Down, down... I do love it when I read an article that crystallises various random thoughts of my own into a clear and precise view on something. Yesterday, Matt Hawn sent me an article from James Penycate’s Ooh Brilliant blog, various points of which did just that. I’ve made no secret of the fact that I’ve been feeling (not to be too dramatic, but…) a sense of crisis about how exactly music is marketed of late. Facebook is becoming ever-more pointless as a platform from which to market (though perhaps not as a platform to carry word of your band – a very key difference).
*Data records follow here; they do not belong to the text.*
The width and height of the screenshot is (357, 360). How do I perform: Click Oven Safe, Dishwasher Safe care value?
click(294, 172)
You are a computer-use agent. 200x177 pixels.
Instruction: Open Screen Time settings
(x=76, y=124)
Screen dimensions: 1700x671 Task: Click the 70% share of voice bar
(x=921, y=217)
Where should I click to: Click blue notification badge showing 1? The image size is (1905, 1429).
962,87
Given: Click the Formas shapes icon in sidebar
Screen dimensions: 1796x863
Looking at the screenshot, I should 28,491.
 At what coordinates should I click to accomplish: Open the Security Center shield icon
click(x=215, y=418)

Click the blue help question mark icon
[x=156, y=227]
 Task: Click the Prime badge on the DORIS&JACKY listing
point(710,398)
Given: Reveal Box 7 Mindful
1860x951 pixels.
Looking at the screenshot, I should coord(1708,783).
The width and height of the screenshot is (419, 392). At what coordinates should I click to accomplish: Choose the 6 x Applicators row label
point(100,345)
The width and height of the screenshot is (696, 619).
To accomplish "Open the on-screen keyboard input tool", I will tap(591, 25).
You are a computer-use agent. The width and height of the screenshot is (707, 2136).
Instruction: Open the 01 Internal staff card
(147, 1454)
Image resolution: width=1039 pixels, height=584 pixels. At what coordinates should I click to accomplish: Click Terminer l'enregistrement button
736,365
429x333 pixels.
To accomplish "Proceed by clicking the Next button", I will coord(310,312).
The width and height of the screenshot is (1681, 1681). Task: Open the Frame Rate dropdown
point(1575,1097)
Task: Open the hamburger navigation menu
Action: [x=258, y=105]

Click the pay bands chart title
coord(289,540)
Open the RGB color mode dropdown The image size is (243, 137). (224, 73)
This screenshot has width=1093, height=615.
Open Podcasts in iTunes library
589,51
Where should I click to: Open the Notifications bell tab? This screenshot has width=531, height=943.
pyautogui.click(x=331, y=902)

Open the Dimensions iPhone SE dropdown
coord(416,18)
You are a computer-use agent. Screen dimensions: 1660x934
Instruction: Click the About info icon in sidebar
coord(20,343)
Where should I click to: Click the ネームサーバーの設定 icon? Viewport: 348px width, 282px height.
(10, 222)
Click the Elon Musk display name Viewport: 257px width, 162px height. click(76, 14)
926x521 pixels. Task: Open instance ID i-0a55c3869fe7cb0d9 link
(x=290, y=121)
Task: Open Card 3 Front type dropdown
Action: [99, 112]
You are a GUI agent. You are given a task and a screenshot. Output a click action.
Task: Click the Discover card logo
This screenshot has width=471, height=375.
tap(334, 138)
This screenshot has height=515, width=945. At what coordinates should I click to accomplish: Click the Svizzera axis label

PR coverage on key sites feels like its becoming less meaningful as 500 labels queue up to grab a premiere on The Guardian, Pitchfork, NME or one of the other kingpin sites, which in reality may only be exclusive for an hour and which in my experience often actually drive very few plays. Overall, it feels like rising above the churn of “stuff” to get noticed is getting harder and harder. I won’t repost the main points of the article here but if James’s summary is “less noise, more quality please” (though the article runs far deeper than that) then I wholeheartedly agree. Someone recently commented to me lately that “cultivating media” should be a key element of building an artist up – all the more so now that the days of securing on going campaign-wide coverage via one site/magazine are well and truly over. However, if the media coverage one is securing is nigh-on pointless because it amounts to a mere mention or repost of a press release with no personal touch or passion behind it, it counts for very little. We’re all cheating ourselves here and it is becoming a race to the bottom. That desperately needs to change.